Pukul 15.00 WIB, anggota MWA membuka hak suara dan memilih tiga kandidat yang akan melangkah ke tahap berikutnya. Hasil pemilihan internal tersebut, menurut konfirmasi yang diperoleh redaksi, menempatkan: Prof. Dr. Ir. Agussabti, M.Si., IPU, Prof. Dr. Ir. Marwan, dan Prof. Dr. Mirza Tabrani, sebagai tiga besar calon rektor.
Keputusan ini menjadi dasar bagi panitia untuk melanjutkan proses menuju penetapan rektor terpilih pada tahap selanjutnya.
Keterangan resmi dari Panitia Pemilihan Rektor (PPR) dipastikan melalui Ketua Panitia, Prof. Dr. Rusli Yusuf, M.Pd. Saat dihubungi oleh Dialeksis, Prof.

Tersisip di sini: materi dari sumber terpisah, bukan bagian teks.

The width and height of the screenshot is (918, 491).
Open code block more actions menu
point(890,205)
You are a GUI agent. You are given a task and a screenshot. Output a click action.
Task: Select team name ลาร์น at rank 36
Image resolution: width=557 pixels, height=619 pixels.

Rusli membenarkan tahapan penjaringan hari ini dan menyatakan bahwa pemilihan tiga besar telah berlangsung sesuai tata kerja MWA.
Ia menjelaskan, “Benar, setelah pemaparan visi-misi dan mekanisme voting MWA pada hari ini, tiga nama itu terpilih sebagai calon yang akan melanjutkan ke tahapan pemilihan berikutnya. Ini bagian dari rangkaian proses yang telah kami susun secara berjenjang dan transparan.”
Lebih jauh Prof. Rusli menegaskan bahwa jadwal pemilihan rektor akan dilaksanakan pada bulan Februari 2026 sesuai dengan tata kerja yang ditetapkan panitia. Ia menambahkan bahwa pada fase akhir proses pemilihan nantinya suara MWA akan menentukan tiga calon yang diajukan, kemudian proses penetapan rektor definitif akan melibatkan mekanisme penentuan yang juga memperhitungkan persetujuan/pertimbangan dari kementerian terkait sesuai ketentuan perundangan perguruan tinggi negeri.
“Kita mengikuti aturan dan tahapan yang berlaku mulai dari verifikasi, asesmen independen, penyampaian visi-misi, hingga pemungutan suara. Semua berlangsung dalam koridor tata kelola yang jelas,” ujar Prof. Rusli.
Proses penjaringan dan penyaringan calon rektor USK kali ini bermula dari penerimaan berkas kandidat, assessment oleh tim independen, hingga pemaparan gagasan di hadapan MWA -- rangkaian yang tercatat telah dimulai sejak akhir 2025 dan berjalan sesuai jadwal yang diumumkan panitia.
Panitia menekankan pentingnya transparansi dan akuntabilitas sepanjang seluruh tahapan agar terpilih pemimpin yang mampu melanjutkan dan meningkatkan mutu akademik serta daya saing USK.
Dialeksis akan terus memantau proses jalannya pemilihan hingga penetapan rektor yang dijadwalkan pada Februari 2026.